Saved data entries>
○ ○ ○

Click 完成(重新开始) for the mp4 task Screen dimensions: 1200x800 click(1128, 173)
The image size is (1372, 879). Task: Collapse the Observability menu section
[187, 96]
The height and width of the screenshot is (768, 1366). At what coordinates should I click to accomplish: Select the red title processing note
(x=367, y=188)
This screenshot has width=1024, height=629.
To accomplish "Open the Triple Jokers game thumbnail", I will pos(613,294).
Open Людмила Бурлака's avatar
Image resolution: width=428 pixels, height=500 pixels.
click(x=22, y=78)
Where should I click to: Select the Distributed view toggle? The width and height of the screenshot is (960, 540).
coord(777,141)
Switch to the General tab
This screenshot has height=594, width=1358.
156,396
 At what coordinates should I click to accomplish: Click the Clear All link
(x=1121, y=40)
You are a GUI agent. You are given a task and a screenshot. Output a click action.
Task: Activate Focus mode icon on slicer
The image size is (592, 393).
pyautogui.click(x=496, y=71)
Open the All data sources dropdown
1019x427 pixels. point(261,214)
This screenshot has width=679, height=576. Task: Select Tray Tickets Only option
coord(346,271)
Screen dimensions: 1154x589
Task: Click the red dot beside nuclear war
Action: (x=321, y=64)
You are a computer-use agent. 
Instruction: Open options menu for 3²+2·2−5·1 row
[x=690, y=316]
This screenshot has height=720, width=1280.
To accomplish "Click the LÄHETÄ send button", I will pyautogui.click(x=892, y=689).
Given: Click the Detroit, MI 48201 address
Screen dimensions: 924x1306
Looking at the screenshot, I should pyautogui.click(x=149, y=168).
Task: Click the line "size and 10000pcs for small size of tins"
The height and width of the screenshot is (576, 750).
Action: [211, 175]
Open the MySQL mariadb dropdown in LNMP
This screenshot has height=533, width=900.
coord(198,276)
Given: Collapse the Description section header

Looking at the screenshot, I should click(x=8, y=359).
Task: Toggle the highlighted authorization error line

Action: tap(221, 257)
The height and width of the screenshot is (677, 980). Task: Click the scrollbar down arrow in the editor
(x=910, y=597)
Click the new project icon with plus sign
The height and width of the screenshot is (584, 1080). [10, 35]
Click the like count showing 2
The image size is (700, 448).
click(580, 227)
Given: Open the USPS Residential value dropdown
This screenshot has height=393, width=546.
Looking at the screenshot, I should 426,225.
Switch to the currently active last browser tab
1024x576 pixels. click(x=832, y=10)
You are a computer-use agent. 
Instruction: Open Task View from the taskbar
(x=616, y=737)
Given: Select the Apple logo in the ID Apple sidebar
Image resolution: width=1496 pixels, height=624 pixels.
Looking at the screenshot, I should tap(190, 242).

○ ○ ○

Task prompt>
Each line of the data above must be restated word for word.

Solution to this exercise>
Click 完成(重新开始) for the mp4 task Screen dimensions: 1200x800 click(1128, 173)
The image size is (1372, 879). Task: Collapse the Observability menu section
[187, 96]
The height and width of the screenshot is (768, 1366). At what coordinates should I click to accomplish: Select the red title processing note
(x=367, y=188)
This screenshot has width=1024, height=629.
To accomplish "Open the Triple Jokers game thumbnail", I will pos(613,294).
Open Людмила Бурлака's avatar
Image resolution: width=428 pixels, height=500 pixels.
click(x=22, y=78)
Where should I click to: Select the Distributed view toggle? The width and height of the screenshot is (960, 540).
coord(777,141)
Switch to the General tab
This screenshot has height=594, width=1358.
156,396
 At what coordinates should I click to accomplish: Click the Clear All link
(x=1121, y=40)
You are a GUI agent. You are given a task and a screenshot. Output a click action.
Task: Activate Focus mode icon on slicer
The image size is (592, 393).
pyautogui.click(x=496, y=71)
Open the All data sources dropdown
1019x427 pixels. point(261,214)
This screenshot has width=679, height=576. Task: Select Tray Tickets Only option
coord(346,271)
Screen dimensions: 1154x589
Task: Click the red dot beside nuclear war
Action: (x=321, y=64)
You are a computer-use agent. 
Instruction: Open options menu for 3²+2·2−5·1 row
[x=690, y=316]
This screenshot has height=720, width=1280.
To accomplish "Click the LÄHETÄ send button", I will pyautogui.click(x=892, y=689).
Given: Click the Detroit, MI 48201 address
Screen dimensions: 924x1306
Looking at the screenshot, I should pyautogui.click(x=149, y=168).
Task: Click the line "size and 10000pcs for small size of tins"
The height and width of the screenshot is (576, 750).
Action: [211, 175]
Open the MySQL mariadb dropdown in LNMP
This screenshot has height=533, width=900.
coord(198,276)
Given: Collapse the Description section header

Looking at the screenshot, I should click(x=8, y=359).
Task: Toggle the highlighted authorization error line

Action: tap(221, 257)
The height and width of the screenshot is (677, 980). Task: Click the scrollbar down arrow in the editor
(x=910, y=597)
Click the new project icon with plus sign
The height and width of the screenshot is (584, 1080). [10, 35]
Click the like count showing 2
The image size is (700, 448).
click(580, 227)
Given: Open the USPS Residential value dropdown
This screenshot has height=393, width=546.
Looking at the screenshot, I should 426,225.
Switch to the currently active last browser tab
1024x576 pixels. click(x=832, y=10)
You are a computer-use agent. 
Instruction: Open Task View from the taskbar
(x=616, y=737)
Given: Select the Apple logo in the ID Apple sidebar
Image resolution: width=1496 pixels, height=624 pixels.
Looking at the screenshot, I should tap(190, 242).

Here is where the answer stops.